A Wonder 24 Hours A Day: Exploring Big Bend National Park With Friends of Big Bend Tips

The rugged beauty and wide expanses of Big Bend National Park are truly Western. Photo by Greg Brazaitis via Friends of Big Bend.

Big Bend National Park sits at a cultural crossroads—on the border of Texas and Mexico—but it speaks the universal language of natural beauty.

Technicolor sunsets here in West Texas fade away to crisp, coal-black skies that seem to bring the cosmos within arm’s reach. A wild and scenic river encourages lazy days floating through the landscape.
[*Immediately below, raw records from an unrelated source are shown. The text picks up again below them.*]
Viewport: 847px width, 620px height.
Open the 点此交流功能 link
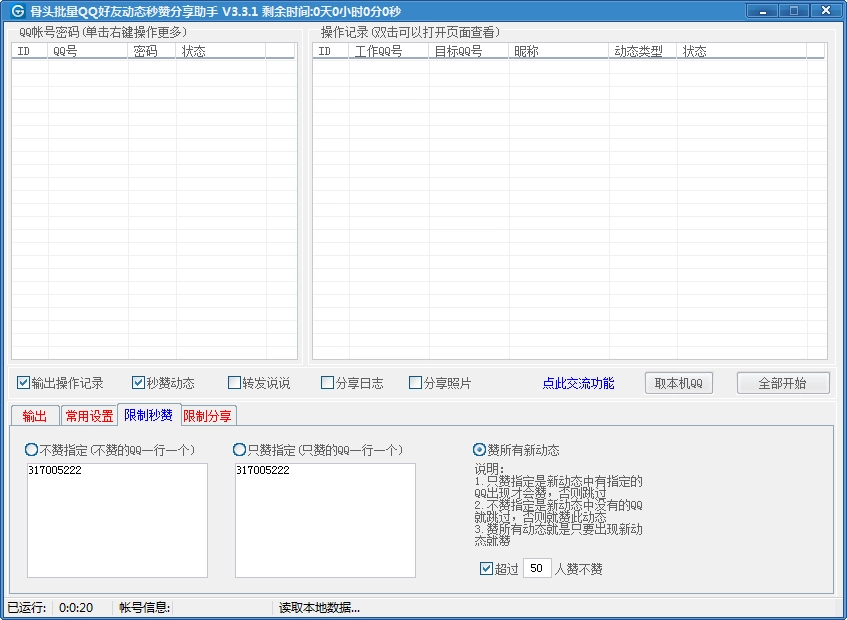[582, 382]
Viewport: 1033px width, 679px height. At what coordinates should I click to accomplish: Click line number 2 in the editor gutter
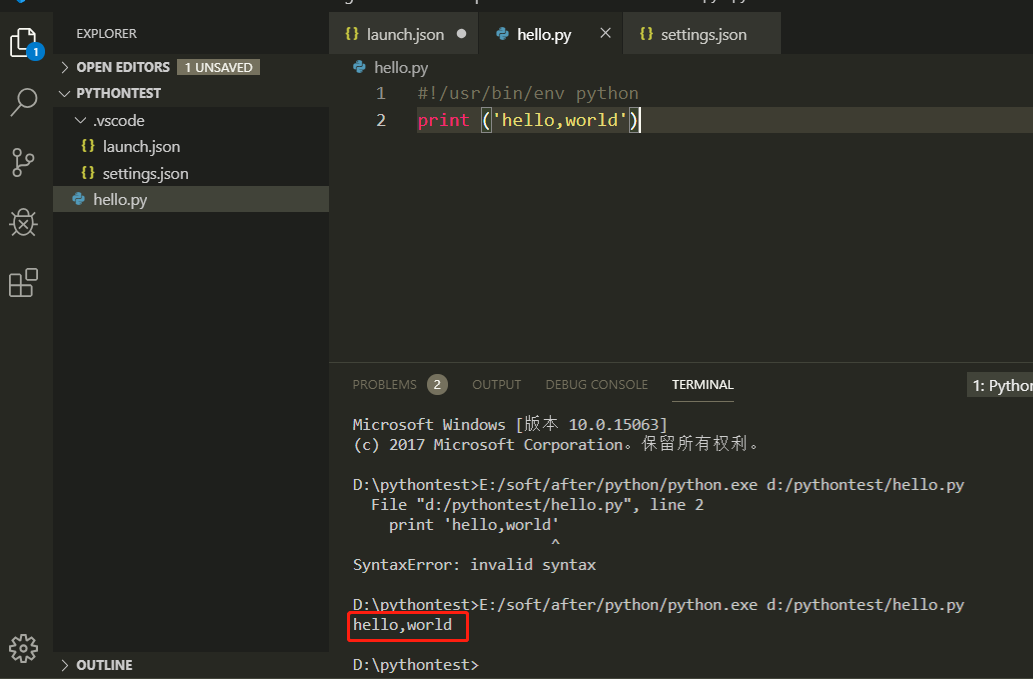[x=381, y=120]
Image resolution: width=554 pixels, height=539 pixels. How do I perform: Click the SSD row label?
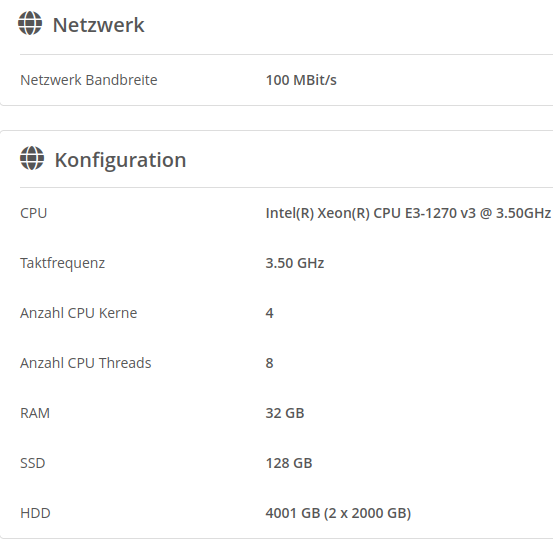[x=33, y=463]
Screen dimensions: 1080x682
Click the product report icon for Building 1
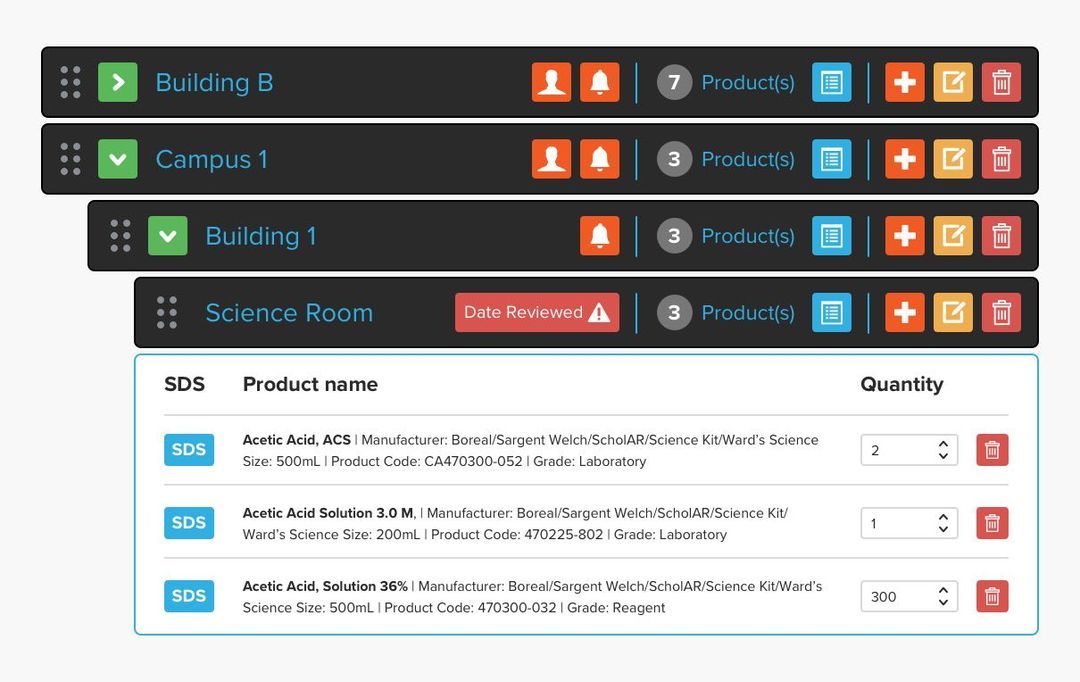(x=831, y=235)
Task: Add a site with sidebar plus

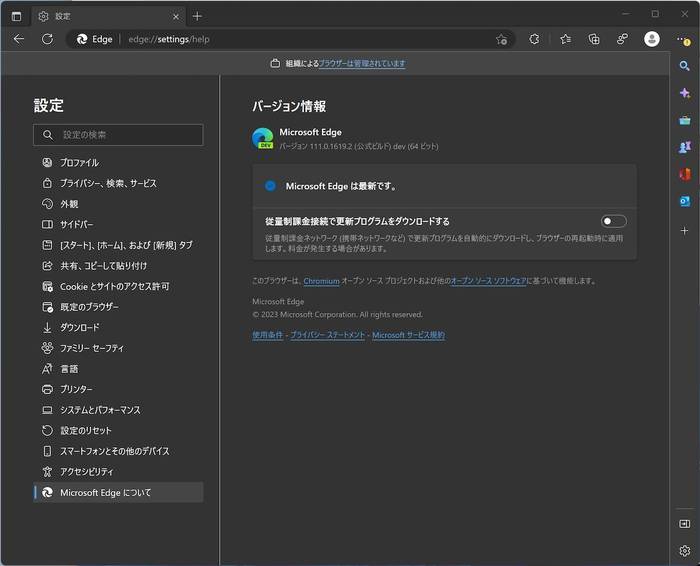Action: click(x=684, y=231)
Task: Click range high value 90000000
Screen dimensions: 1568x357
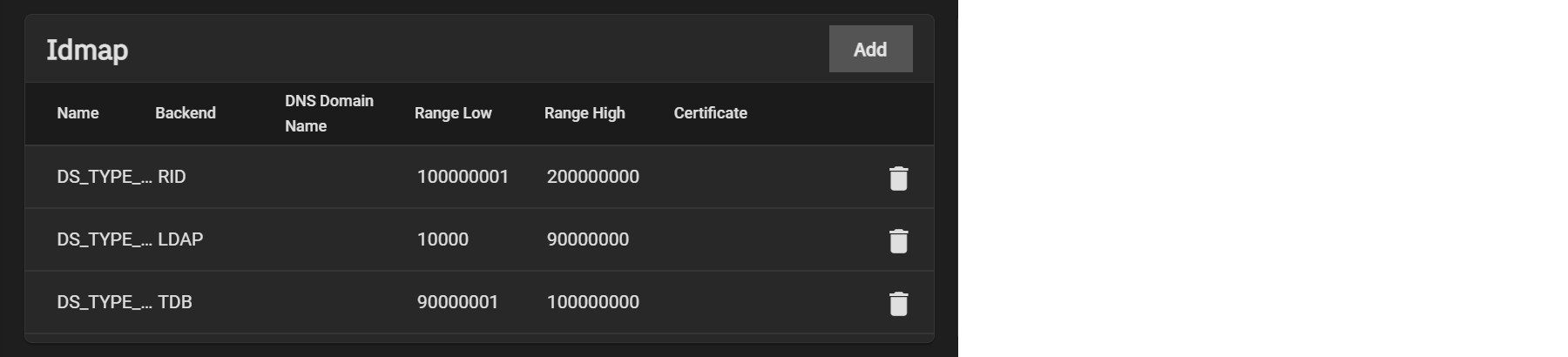Action: pyautogui.click(x=587, y=239)
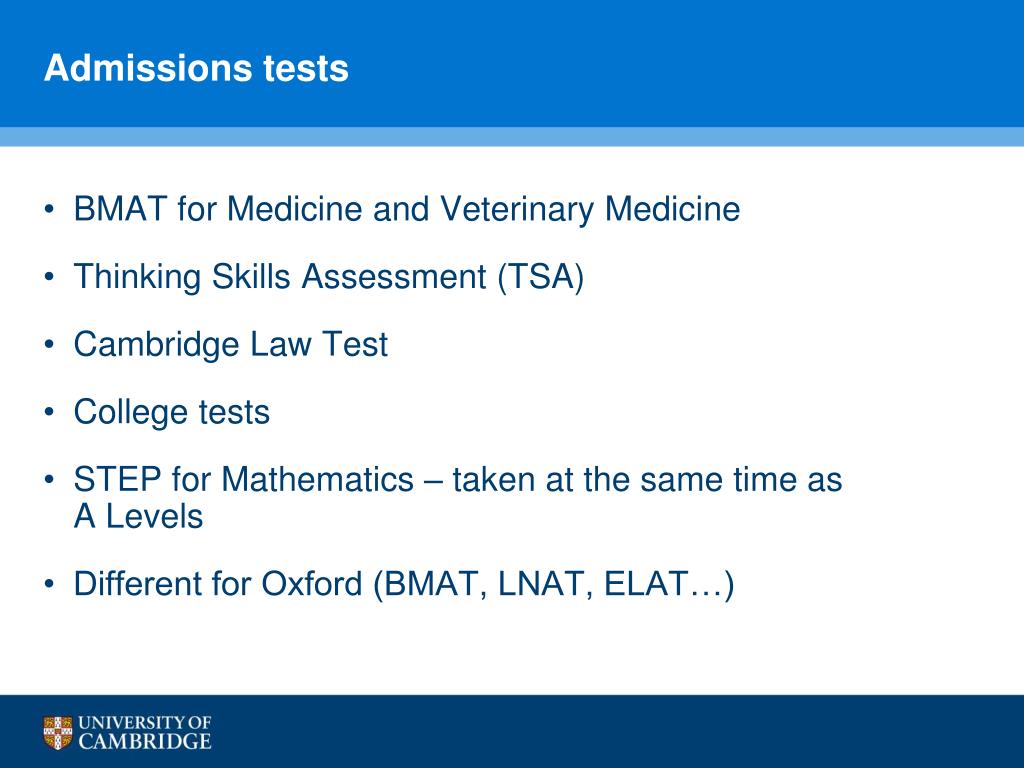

The park’s geology is a soaring museum, locking in its grasp vestiges of prehistoric life.

You could miss some of these wonders if you head inside at sundown. So dark are nights at Big Bend, and so alluring for celestial exploring, that the park is recognized as a Gold Tier International Dark Sky Park by the International Dark-Sky Association.

Clear skies, temperate nights, and miles of undeveloped space in the vast and remote Chihuahuan Desert provide an unforgettable astronomical experience. With the rangers’ help you’ll enjoy night hikes, stargazing through telescopes, and pick up tips on night sky preservation. When the sun returns, it reveals a stunning landscape that descends from 7,825-foot Emory Peak, through the rugged Chisos Mountains, across desertscapes that slowly reveal once-lush prehistoric lands, to the wild and scenic Rio Grande River.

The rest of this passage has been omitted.